So, you know, I said I wasn't going to do a lot of recap,
but I'm going to give us a starting point, the resource map.
We talked about, you know, here's the basic Redfish resource structure.
When we add swordfish, build, come on.
There we go.
When we build, we focus on and we add the storage systems and storage services.
And so let's talk a little bit more about those storage concepts.
We're on slide nine already.
We're just zipping right through here.
All right, so what are storage systems anyway?
We said this a little bit already.
But storage systems, again, it contains those computer system instances that are used for storage applications.
And I mentioned this in the last presentation,
but if you actually go look at the scheme and look at the spec, those are, the storage systems are actually
exactly the same thing as computer systems.
So what you'll actually see when you do a real
implementation, if you're a real boy,
you will actually
see all of those storage systems
actually show up in systems as well.
So there's
a couple of different kinds of implementations
you can do.
You can do, you know, if you're doing like a, think of this as, you know, host-based management if you're doing, you know, that kind of management.

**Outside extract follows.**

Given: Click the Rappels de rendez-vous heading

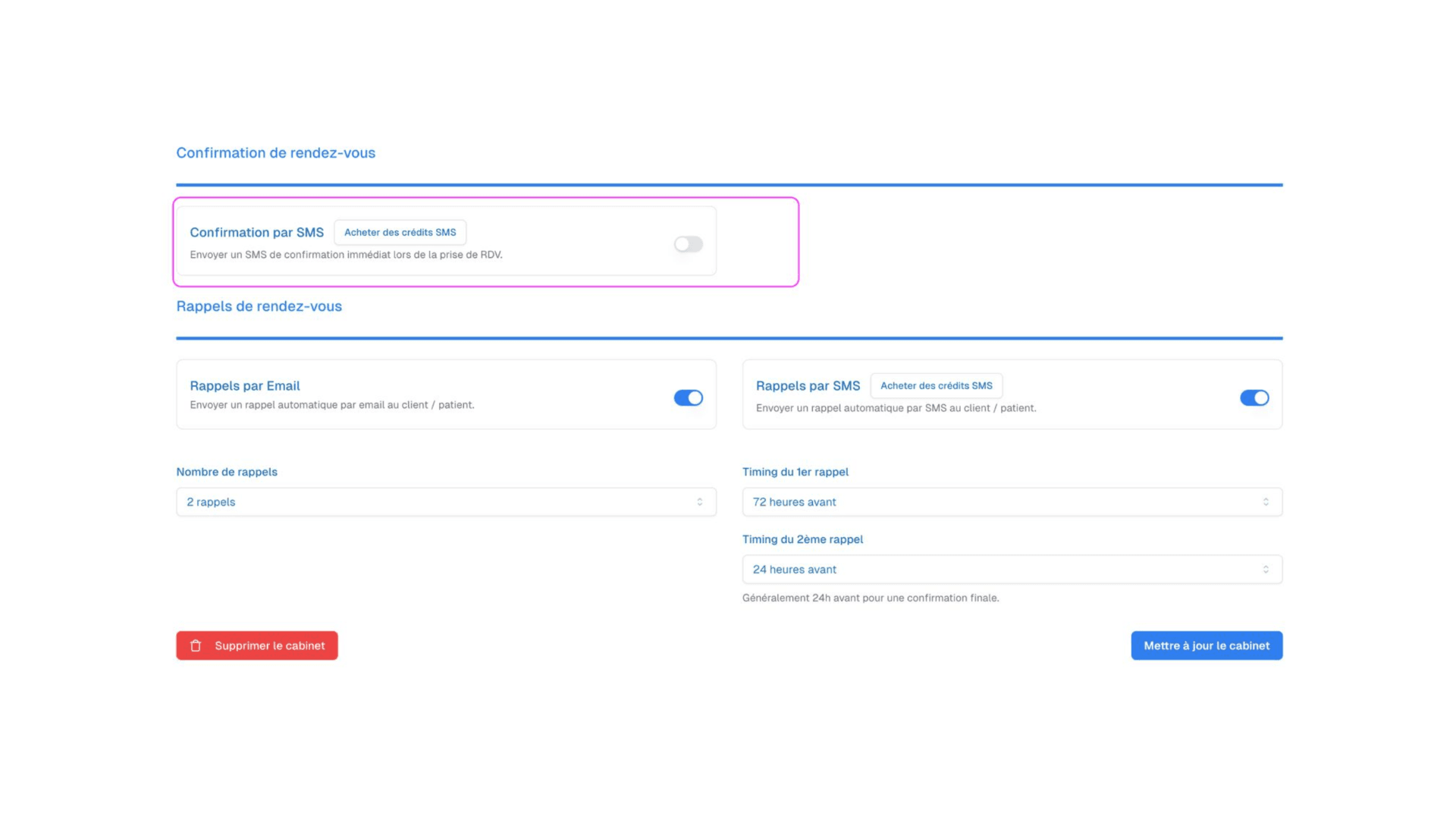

Host-based management that's got a lot of different systems as opposed to embedded management.
You might see a system up here that's got servers and other things in it as well, this storage system collection down here
would only have your storage systems in it.
If the only thing you're managing is storage,
these systems would be identical.
This becomes relevant when there's also another class
of redfish management ecosystem,
a redfish service that we call an aggregator,
because what you can actually do is build a redfish service hierarchy.

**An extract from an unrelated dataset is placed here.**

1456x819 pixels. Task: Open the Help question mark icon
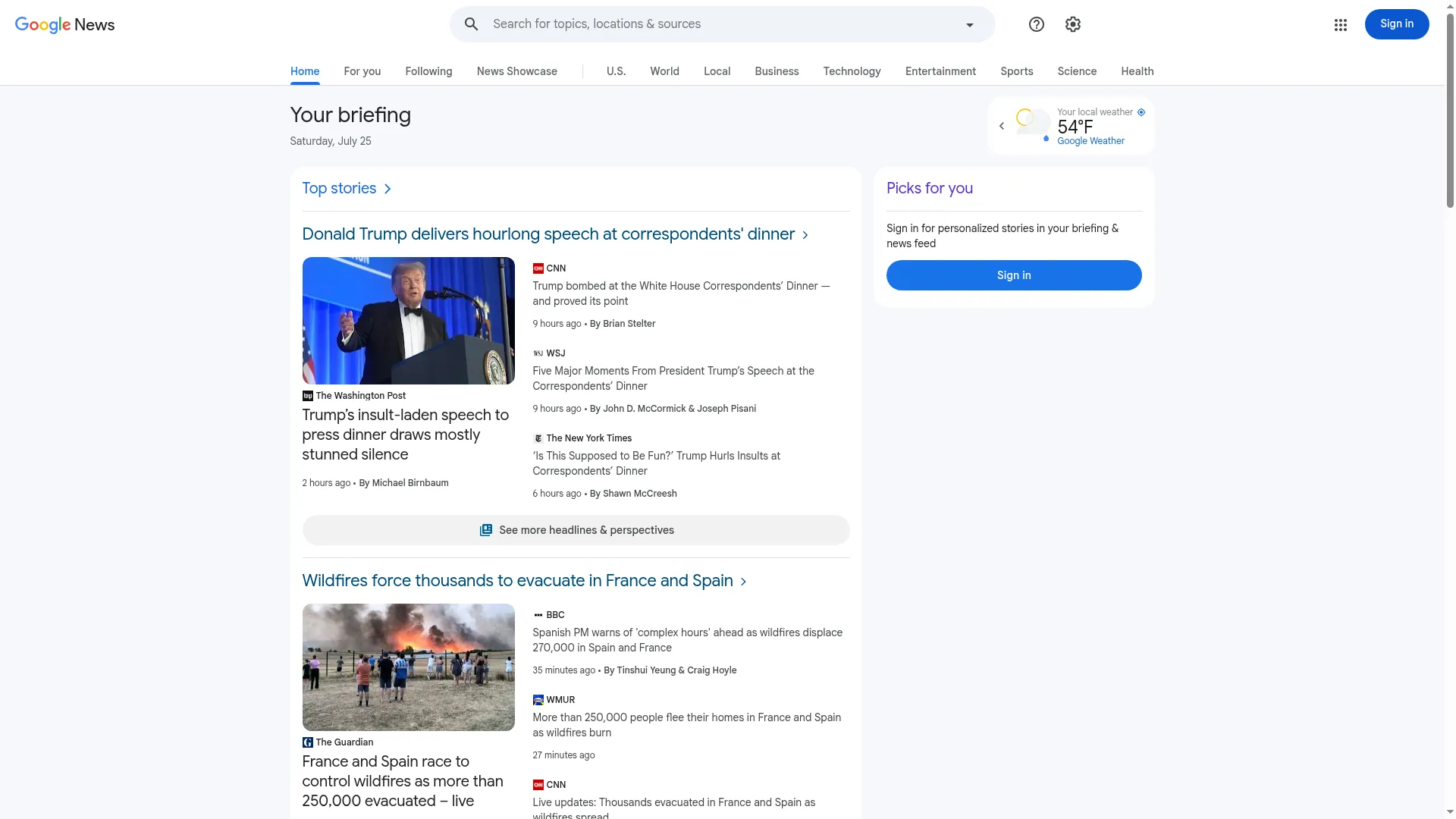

So an aggregator that's building up a management, so swordfish that manages swordfish
or redfish that manages, you know, based on different kinds of systems.
So you could have a storage system that's built out, you know,
by pulling in servers, you know, it's composed.

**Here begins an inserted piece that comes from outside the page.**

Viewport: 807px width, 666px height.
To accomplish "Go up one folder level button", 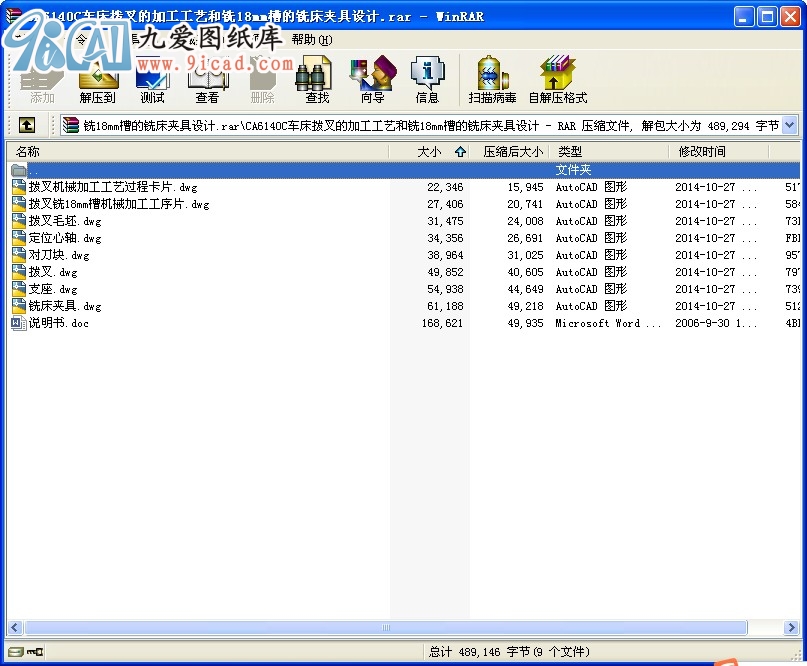I will [x=26, y=125].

I hate to use the word composed because it's not really using a good composability system that John talked about earlier.
But if you take my word composed and realize it's not that same one, it'll work.
But it's comprised of, you know, servers.
And it's using that Redfish information or even that swordfish information
from different systems to build a bigger swordfish system,
you might see things in those different structures.
I'm probably going into too much detail there.
I'll stop.
But kind of the key point is you'll see it in both spots.
You will see people's implementations most likely telling you,
look in storage systems to find them.
Okay, storage services, again, we'll spend most of our time here.
So the storage service instances manages all the different storage-related functionality.
Different implementations can choose how many different storage services they want to instrument.
They can support one storage service per storage system, or they could support many.
It's going to be kind of implementation-specific.
There are clearly some storage services or some storage systems you can look at today and think,
yes, those will clearly support lots of storage services,
other kinds that it just clearly makes sense to only support one storage service.
It's going to be completely implementation-specific
as to how many storage services they choose to support.
This has a redundancy element built into it,
so we support implementations already
working either way.
Okay, so I'm kind of diving down
into things that I didn't intend to,
but, you know, hey, that's okay.
So the storage service, again,
we talked about this already,
you know, class of service volumes, file systems, storage pools,
all of those things we saw as we were navigating around in the mock-ups earlier.
So let's take a more specific look at class of service.
What is this thing?
How is it structured?
How does it work?
So what I did in here was I put an example together
that shows the very simple case of this for you
because this thing can be structured
in a very complex model as well.
So classes of service are fundamentally composed of lines of service.
There are five different kinds of lines of service.
So there's data protection, data security, data storage,
I.O. connectivity and I.O. performance,
and all of these have multiple attributes that you can associate with them.
And so the way that you specify what properties are available for each one of these are in capabilities.
So what is your system capable of?
And so, again, it's kind of up to the implementation
to say how flexible it wants to be.
So if an implementation just wants to say,
I'm going to just predefine a set of classes of service,
you won't need to see all this complexity.
But if it's a large-scale system,
it's going to be deployed with a lot of different flexibility to it, you might see a lot of detail
here, and it might populate a whole bunch of capabilities so that a storage administrator
could come in and configure a whole bunch of detail here. So what I'm going to show you is
actually something that could be very tiny.
So the hierarchy here is kind of like you have this, again,
you have this class of service that's comprised of lines of service, and then this detail down here where the definition of what you can specify for the lines of service
may be specified in those capabilities.
So, again, very, very simple example here.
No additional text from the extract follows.